Your Reddit life is being sold to fuel AI, destroying the platform’s purpose

Reddit logos plastered over various robots from Terminator franchise
Credit: Reddit / Skydance Media


Reddit logos plastered over various robots from Terminator franchise
Credit: Reddit / Skydance Media

Reddit hasn't been making the greatest moves to help users in recent years. After forcing third-party apps to either spend a fortune on API access or lose out, causing plenty of subreddits to shutdown in protest, it seems like the company is attempting to annoy its userbase at every turn possible. And now, it's made even more obvious.

While plenty of users took to the r/Place event last year to share their disgust at Reddit's money-hungry attitude, the company moved forward, steadfast by its disgruntled users. Beloved apps like Apollo seemingly disappeared overnight, and while it may have been forgotten by the majority of users, no one forgives the company.

However, Reddit is seemingly making another poor decision for users, but a great one for the shareholders. According to a new report from Bloomberg, Reddit Inc. has signed an annualised contract to allow an unnamed company to train its AI models to use Reddit's data at the tune of $60 million a year. This means 18 years worth of user posts, comments, and other content could be scraped and used to train an AI.

Considering that Reddit also jumped on the NFT trend, with collectible avatars still available despite companies like GameStop halting its NFT marketplace, as well as Reddit partnering with the FTX company, it's no surprise that Reddit is jumping on the next big trend of AI. However, while NFTs were easy to avoid, the AI scraping everything shared by users will certainly be harder to forget.

While Reddit does receive a lot of negative attention, it's arguably one of the most useful social media platforms available. There's a huge amount of niche subreddits, spanning years of content and support-like queries, that is useful to this day. I've found it 10x more helpful to search a query on Google and add "Reddit" to the end to find what people have said rather than a random site. Knowing an unnamed AI will be scraping this content is, at best, disappointing, and at worse, a sign of things to come.
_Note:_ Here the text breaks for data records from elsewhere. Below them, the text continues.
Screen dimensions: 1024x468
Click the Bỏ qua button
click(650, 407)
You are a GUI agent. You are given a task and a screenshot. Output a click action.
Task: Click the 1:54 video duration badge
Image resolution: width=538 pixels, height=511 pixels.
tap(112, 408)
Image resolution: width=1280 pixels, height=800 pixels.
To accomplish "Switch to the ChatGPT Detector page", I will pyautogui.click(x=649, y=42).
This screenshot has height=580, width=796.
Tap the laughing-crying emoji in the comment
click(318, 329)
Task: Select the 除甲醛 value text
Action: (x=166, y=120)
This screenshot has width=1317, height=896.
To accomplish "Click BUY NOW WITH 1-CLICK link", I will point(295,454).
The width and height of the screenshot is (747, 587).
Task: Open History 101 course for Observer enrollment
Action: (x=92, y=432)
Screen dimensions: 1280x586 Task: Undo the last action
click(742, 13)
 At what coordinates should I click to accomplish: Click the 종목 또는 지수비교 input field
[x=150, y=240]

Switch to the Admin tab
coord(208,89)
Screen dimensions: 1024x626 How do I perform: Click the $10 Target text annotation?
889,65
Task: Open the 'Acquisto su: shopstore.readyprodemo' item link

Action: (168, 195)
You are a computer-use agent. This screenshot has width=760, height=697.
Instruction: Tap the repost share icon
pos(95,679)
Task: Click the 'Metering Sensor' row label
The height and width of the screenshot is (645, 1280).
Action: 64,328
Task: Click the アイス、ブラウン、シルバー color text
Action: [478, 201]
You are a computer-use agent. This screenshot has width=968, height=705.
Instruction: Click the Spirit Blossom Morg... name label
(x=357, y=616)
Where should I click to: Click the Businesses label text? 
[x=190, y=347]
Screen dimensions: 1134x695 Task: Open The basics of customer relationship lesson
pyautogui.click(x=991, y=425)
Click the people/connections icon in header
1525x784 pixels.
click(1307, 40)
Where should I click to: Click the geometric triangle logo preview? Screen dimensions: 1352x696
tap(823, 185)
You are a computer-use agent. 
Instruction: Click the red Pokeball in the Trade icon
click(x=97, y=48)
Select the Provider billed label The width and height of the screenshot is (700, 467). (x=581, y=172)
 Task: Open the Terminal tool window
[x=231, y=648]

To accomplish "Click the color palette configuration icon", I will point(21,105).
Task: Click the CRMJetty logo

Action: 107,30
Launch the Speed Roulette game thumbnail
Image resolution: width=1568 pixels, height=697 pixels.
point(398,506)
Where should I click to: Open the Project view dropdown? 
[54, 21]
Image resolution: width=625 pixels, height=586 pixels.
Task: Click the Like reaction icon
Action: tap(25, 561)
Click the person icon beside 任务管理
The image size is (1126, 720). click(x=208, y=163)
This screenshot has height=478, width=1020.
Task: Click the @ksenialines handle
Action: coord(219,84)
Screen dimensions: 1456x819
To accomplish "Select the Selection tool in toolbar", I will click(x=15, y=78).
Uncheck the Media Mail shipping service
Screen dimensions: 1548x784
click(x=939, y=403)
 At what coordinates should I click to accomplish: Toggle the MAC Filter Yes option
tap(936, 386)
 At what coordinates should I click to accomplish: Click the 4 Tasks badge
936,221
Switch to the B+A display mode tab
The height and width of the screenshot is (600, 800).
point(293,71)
Of course, AI can be extremely useful. Galaxy AI's features have plenty of amazing tools that can make your day-to-day life easier, for example. But, for every great thing AI is capable of, there's the potential of AI like the OpenAI Sora, which creates life-like videos that could be used for nefarious purposes. Having millions of posts granted to an autonomous AI would be bad enough, but one in the hands of a corporation looking to make more money? That's even worse.

An AI with all of Reddit's data for training could lead to great things. That niche community that's slowly died off and fizzled out? Well, the AI could have answer any questions you need from what Reddit posts there are, as well as put it into context from other sources like websites, forums, or videos. That being said, I just can't shake the feeling that it's not right to use people's passion for sharing on Reddit as a way to fuel an AI.

A soulless algorithm can't recreate the feeling of a community. Sure, you could ask the AI "what are the best graphics cards right now?", and it would give you a great idea. But a Reddit post with a passionate community will give you way more insight, context, and interesting debate that an AI just... can't relate to.

I'm hoping that this move is to benefit the future of AI and technology as a whole, but considering Reddit's recent decisions that seem anti-user, I wouldn't be surprised if this was another corporate move to further alienate consistent users of the platform, solely to make shareholders happy. At the very least, we were there when Reddit was great.